La porte de la chapelle de la commanderie de Rosson de l’Ordre de Saint Lazare de

Jérusalem au Verdier, Commune de Pleaux (réemploi),

 

L’Ordre de Saint Lazare de Jérusalem

L’ordre de Saint-Lazare de Jérusalem est un ordre hospitalier fondé à Jérusalem aux XIe ou XIIe siècle pour accueillir les pèlerins atteints de la lèpre. Par la suite il deviendra un ordre militaire associé aux croisades et à la défense des états latins d'Orient. Après la perte de la Terre sainte, les chevaliers se regroupent en France autour de leur grand maître à la commanderie de Boigny. Henri IV fusionne l’ordre de Saint Lazare avec le nouvel Ordre de Notre Dame du Mont Carmel avec comme mission de pourchasser les Barbaresques, d’administrer toutes les léproseries du Royaume mais aussi de participer à la guerre navale contre les Anglais en armant six frégates à Saint Malo.

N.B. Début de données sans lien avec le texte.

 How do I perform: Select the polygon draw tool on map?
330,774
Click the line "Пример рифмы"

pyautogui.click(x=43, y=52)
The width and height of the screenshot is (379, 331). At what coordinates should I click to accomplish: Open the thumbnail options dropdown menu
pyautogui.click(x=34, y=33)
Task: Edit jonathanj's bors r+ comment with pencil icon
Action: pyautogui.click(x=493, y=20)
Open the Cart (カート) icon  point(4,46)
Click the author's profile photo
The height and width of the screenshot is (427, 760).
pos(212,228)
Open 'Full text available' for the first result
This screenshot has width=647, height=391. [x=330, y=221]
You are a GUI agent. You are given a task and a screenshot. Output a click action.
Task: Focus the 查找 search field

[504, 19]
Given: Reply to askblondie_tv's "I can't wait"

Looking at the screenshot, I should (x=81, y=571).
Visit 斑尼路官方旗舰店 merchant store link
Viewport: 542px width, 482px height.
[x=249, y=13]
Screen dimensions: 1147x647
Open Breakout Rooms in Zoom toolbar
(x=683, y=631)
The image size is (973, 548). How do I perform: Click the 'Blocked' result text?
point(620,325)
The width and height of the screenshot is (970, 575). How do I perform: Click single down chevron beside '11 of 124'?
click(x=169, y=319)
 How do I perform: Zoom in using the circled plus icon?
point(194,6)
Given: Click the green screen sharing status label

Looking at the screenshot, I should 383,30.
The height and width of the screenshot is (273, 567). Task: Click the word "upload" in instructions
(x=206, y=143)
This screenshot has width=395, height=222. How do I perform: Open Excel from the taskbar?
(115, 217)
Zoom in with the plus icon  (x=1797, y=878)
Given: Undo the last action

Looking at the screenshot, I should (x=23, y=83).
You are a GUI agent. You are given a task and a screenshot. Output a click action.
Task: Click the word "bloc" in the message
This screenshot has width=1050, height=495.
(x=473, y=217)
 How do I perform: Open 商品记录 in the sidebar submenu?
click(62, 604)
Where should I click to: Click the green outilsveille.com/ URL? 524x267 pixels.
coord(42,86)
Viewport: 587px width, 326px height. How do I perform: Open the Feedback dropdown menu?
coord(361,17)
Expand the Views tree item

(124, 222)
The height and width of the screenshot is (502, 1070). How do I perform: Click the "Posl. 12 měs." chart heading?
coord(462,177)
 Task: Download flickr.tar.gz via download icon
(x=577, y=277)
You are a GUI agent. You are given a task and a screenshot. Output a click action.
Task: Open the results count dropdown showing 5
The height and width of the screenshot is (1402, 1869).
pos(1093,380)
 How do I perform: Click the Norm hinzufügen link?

Tous les biens de l’Ordre seront confisqués à la Révolution et après quelques avatars malheureux sous la Restauration, l’Ordre disparaitra complétement suite à la Révolution de 1830. En plus de la France où elles étaient au nombre d’une dizaine, il existait des commanderies de l’Ordre en Angleterre, Écosse, Allemagne, Hongrie, Espagne, Italie, Suisse et Flandres.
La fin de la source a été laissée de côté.